----- Material supplied

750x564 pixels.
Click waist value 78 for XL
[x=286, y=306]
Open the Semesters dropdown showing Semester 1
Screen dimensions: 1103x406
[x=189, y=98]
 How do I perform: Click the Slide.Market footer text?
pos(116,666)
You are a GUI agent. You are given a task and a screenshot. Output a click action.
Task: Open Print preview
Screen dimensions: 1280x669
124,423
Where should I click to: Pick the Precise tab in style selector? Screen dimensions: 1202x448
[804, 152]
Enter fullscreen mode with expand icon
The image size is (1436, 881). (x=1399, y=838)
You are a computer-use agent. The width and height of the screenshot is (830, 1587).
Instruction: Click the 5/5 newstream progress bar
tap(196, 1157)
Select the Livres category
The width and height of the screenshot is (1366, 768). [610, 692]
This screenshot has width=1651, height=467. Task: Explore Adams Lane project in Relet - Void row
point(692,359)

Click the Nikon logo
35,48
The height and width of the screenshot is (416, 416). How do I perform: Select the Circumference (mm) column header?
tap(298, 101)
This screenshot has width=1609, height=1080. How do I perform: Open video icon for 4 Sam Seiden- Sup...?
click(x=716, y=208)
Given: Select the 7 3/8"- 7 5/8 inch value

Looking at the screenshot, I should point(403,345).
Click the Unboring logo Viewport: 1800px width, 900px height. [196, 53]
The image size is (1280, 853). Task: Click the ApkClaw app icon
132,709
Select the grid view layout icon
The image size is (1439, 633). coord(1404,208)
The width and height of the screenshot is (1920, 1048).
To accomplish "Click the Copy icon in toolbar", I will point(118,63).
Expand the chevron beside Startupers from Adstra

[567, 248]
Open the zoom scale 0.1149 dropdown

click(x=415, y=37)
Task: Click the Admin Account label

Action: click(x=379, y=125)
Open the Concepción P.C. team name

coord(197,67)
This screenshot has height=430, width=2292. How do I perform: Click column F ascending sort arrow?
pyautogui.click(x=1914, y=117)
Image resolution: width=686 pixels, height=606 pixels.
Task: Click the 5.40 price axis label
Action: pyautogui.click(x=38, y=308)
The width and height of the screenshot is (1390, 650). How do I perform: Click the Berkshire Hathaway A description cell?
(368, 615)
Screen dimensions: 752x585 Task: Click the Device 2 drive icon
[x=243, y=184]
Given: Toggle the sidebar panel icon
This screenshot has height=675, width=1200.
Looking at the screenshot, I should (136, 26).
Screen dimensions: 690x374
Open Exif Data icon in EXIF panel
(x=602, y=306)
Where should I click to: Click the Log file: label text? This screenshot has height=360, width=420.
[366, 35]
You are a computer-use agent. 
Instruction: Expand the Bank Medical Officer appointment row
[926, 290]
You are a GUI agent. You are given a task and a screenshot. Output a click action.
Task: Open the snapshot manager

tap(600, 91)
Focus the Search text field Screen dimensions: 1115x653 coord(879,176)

----------

Directions: An exact transcription of the entries is needed, complete to the final line.

Problem solution:
750x564 pixels.
Click waist value 78 for XL
[x=286, y=306]
Open the Semesters dropdown showing Semester 1
Screen dimensions: 1103x406
[x=189, y=98]
 How do I perform: Click the Slide.Market footer text?
pos(116,666)
You are a GUI agent. You are given a task and a screenshot. Output a click action.
Task: Open Print preview
Screen dimensions: 1280x669
124,423
Where should I click to: Pick the Precise tab in style selector? Screen dimensions: 1202x448
[804, 152]
Enter fullscreen mode with expand icon
The image size is (1436, 881). (x=1399, y=838)
You are a computer-use agent. The width and height of the screenshot is (830, 1587).
Instruction: Click the 5/5 newstream progress bar
tap(196, 1157)
Select the Livres category
The width and height of the screenshot is (1366, 768). [610, 692]
This screenshot has width=1651, height=467. Task: Explore Adams Lane project in Relet - Void row
point(692,359)

Click the Nikon logo
35,48
The height and width of the screenshot is (416, 416). How do I perform: Select the Circumference (mm) column header?
tap(298, 101)
This screenshot has width=1609, height=1080. How do I perform: Open video icon for 4 Sam Seiden- Sup...?
click(x=716, y=208)
Given: Select the 7 3/8"- 7 5/8 inch value

Looking at the screenshot, I should point(403,345).
Click the Unboring logo Viewport: 1800px width, 900px height. [196, 53]
The image size is (1280, 853). Task: Click the ApkClaw app icon
132,709
Select the grid view layout icon
The image size is (1439, 633). coord(1404,208)
The width and height of the screenshot is (1920, 1048).
To accomplish "Click the Copy icon in toolbar", I will point(118,63).
Expand the chevron beside Startupers from Adstra

[567, 248]
Open the zoom scale 0.1149 dropdown

click(x=415, y=37)
Task: Click the Admin Account label

Action: click(x=379, y=125)
Open the Concepción P.C. team name

coord(197,67)
This screenshot has height=430, width=2292. How do I perform: Click column F ascending sort arrow?
pyautogui.click(x=1914, y=117)
Image resolution: width=686 pixels, height=606 pixels.
Task: Click the 5.40 price axis label
Action: pyautogui.click(x=38, y=308)
The width and height of the screenshot is (1390, 650). How do I perform: Click the Berkshire Hathaway A description cell?
(368, 615)
Screen dimensions: 752x585 Task: Click the Device 2 drive icon
[x=243, y=184]
Given: Toggle the sidebar panel icon
This screenshot has height=675, width=1200.
Looking at the screenshot, I should (136, 26).
Screen dimensions: 690x374
Open Exif Data icon in EXIF panel
(x=602, y=306)
Where should I click to: Click the Log file: label text? This screenshot has height=360, width=420.
[366, 35]
You are a computer-use agent. 
Instruction: Expand the Bank Medical Officer appointment row
[926, 290]
You are a GUI agent. You are given a task and a screenshot. Output a click action.
Task: Open the snapshot manager

tap(600, 91)
Focus the Search text field Screen dimensions: 1115x653 coord(879,176)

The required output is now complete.